RE: referendum on httpRange-14 (was RE: "information resource") from Jon Hanna on 2004-10-26 (www-tag@w3.org from October 2004)

From: Jon Hanna <jon@hackcraft.net>
Date: Tue, 26 Oct 2004 17:04:42 +0100
To: <www-tag@w3.org>
Message-Id: <20041026160445.35E3715C71777@postie.hosting365.ie>
> From: www-tag-request@w3.org [mailto:www-tag-request@w3.org] 
> On Behalf Of Tim Berners-Lee
> Sent: Wed 20 October 2004 02:19
[snip]
> > Also, using a particular URI to identify the *picture* of a dog
> > does *not* preclude someone using some *other* URI to identify the
> > *actual* dog and to publish various representations of that dog via
> > the URI of the actual dog itself; and someone bookmarking the
> > URI of the *actual* dog should derive just as much benefit
> > from someone bookmarking the URI of the *picture* of the dog,
> > even if the representations published via either URI differ
> > (as one would expect, since they identify different things).
> 
> No, they would *not* gain as much benefit.
> They would, under this different design, not have any expectation of
> the same information being conveyed to (b) as was conveyed to (a).
> What would happen when (b) dereferences the bookmark? Who knows
> what he will get?  Something which is *about* the dog. Could be
> anything.  That way the web doesn't work.

When doing the same operation (i.e. deferencing with the same or similar
headers that affect negotiation) with either URI then the same information
should be conveyed barring updates or denial of access. While it is possible
for an author to fulfil the task of "provide a representation of the dog"
with completely different data for each access, doing so would be no more
perverse than it is with the current uses of the web (and pages that do so
are by no means unheard of on the "old" web, if anything I imagine they
would be rarer amongst those consciously seeking to fulfil the
httpRange-is-anything model than with those seeking to provide an
"experience" without any strong model of the architecture - which is what
the majority of webmasters are doing).

> The current web relies on people getting the same information from 
> reuse of the same URI.
> The system relies on the URI being associated with information of 
> consistent
> content, not of consistent subject.

The current web (ignoring that it contains uses of httpRange-is-anything
already) already has scope for people to be confused about items that are
thought of by the author as mere artefacts of implementation. "He puts this
really nicely" may not apply to translations, "Nice use of colour" may not
apply to text-only versions, or even to versions which are
backwards-compatible renderings of some technique not available on all
browsers.

The sender and sendee of a URI are looking at shadows on the wall of Plato's
cave either way, and allowing them to communicate as consistently as
possible is a responsibility for authors either way.

> > I think it is a major, significant, and beneficial breakthrough
> > in the evolution of the web that the architecture *was* generalized
> > to the more general class of resources -- so that users can
> > name, talk about, and provide access to representations of, any
> > thing whatsoever.
> 
> 1. The URI itself was never constrained -- only HTTP URIs.

Collected data:
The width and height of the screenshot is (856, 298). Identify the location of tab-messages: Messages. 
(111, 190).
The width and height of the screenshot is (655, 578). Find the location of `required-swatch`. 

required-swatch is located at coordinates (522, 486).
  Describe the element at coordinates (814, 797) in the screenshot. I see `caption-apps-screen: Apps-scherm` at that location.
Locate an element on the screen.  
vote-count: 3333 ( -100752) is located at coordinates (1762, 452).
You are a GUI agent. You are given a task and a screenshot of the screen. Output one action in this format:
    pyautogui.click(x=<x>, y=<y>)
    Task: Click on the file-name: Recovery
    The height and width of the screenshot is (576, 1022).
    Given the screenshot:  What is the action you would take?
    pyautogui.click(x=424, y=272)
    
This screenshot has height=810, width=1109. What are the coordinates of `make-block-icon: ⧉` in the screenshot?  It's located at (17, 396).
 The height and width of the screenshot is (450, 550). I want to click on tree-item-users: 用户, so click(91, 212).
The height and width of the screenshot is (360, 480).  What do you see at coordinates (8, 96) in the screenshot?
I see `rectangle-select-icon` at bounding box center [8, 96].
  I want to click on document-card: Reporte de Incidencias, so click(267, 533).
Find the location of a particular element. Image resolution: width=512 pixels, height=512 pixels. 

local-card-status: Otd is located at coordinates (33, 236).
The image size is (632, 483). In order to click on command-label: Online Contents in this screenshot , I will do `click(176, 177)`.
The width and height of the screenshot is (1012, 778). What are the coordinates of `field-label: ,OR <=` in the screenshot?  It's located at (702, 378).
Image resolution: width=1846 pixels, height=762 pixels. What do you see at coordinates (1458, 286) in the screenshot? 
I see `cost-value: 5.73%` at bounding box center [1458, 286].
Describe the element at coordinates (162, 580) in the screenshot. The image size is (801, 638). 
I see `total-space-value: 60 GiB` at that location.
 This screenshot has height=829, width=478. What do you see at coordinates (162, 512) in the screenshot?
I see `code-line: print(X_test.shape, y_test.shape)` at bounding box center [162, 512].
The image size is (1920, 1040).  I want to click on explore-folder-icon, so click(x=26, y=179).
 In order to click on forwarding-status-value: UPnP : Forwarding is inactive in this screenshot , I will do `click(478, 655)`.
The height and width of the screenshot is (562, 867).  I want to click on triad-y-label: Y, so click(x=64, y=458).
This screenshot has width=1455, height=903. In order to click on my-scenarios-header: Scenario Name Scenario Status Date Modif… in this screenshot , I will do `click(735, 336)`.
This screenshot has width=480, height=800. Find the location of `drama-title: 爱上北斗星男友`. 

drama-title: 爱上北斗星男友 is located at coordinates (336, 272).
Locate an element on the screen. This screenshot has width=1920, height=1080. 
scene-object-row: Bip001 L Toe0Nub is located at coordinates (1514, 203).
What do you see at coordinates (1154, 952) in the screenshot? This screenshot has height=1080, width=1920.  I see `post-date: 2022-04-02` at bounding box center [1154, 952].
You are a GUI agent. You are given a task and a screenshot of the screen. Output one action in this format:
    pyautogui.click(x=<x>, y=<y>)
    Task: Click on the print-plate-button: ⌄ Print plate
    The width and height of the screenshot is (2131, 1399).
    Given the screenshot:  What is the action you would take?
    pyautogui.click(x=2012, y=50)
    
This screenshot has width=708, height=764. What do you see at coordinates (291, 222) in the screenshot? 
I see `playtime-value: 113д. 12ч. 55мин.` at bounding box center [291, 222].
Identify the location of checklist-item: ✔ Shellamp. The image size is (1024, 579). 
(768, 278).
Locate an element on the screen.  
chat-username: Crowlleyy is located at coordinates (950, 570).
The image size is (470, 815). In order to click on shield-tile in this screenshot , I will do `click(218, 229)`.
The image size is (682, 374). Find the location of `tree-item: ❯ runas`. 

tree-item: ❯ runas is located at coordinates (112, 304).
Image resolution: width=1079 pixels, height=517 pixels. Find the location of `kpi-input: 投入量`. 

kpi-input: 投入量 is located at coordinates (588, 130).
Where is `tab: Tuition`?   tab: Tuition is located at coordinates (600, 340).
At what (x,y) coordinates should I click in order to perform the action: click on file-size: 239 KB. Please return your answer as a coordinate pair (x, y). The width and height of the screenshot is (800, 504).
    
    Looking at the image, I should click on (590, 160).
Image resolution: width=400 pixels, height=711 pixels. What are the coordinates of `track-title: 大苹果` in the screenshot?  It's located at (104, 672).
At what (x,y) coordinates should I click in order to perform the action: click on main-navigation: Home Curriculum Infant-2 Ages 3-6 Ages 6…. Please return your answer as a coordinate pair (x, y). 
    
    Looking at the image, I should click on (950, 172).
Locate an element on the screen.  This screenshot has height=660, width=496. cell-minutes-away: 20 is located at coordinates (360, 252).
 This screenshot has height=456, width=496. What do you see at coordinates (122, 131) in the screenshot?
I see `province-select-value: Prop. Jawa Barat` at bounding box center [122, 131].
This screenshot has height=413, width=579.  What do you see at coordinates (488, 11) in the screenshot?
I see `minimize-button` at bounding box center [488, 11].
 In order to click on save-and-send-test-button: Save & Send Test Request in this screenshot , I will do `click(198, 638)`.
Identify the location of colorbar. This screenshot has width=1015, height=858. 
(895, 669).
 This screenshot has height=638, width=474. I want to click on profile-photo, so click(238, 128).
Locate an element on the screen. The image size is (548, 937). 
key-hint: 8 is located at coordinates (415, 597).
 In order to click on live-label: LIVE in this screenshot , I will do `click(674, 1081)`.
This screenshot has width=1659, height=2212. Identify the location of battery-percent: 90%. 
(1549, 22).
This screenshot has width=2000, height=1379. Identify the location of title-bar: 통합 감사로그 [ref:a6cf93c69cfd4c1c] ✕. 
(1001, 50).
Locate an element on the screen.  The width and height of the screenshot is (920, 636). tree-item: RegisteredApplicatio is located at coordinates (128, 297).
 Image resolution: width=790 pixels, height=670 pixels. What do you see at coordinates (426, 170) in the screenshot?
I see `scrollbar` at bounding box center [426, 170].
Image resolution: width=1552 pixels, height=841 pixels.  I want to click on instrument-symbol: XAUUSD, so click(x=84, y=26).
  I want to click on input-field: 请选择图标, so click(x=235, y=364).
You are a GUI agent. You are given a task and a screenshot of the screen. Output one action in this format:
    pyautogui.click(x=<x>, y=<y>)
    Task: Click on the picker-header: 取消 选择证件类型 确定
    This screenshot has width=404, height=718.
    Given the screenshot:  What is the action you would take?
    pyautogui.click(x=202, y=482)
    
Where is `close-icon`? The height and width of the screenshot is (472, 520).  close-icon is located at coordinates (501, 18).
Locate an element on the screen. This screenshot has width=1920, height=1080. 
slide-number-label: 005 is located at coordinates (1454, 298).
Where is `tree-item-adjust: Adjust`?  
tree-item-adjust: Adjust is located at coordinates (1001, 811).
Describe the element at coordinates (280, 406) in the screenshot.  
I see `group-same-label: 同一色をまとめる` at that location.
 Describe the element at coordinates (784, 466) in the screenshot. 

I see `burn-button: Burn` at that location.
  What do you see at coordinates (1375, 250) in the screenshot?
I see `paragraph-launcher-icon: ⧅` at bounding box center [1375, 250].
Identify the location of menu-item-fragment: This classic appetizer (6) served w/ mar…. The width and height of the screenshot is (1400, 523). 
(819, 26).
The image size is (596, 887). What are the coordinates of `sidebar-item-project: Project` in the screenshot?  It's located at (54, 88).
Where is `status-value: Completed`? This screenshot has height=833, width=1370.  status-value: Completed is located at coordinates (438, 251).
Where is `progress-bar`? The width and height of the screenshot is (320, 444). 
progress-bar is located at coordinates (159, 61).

[Exercise requirements]
- 1) According to the httpRange-14 message, what does the current web rely on?
- 2) Please translate this sentence from the httpRange-14 message into Spanish: "The sender and sendee of a URI are looking at shadows on the wall of Plato's cave either way, and allowing them to communicate as consistently as possible is a responsibility for authors either way."
These lines have no connection to the httpRange-14 message.

[Solutions in order]
- 1) People getting the same information from reuse of the same URI.

- 2) El emisor y el receptor de un URI están mirando sombras en la pared de la caverna de Platón de cualquier manera, y permitirles comunicarse de la forma más coherente posible es, de cualquier manera, una responsabilidad de los autores.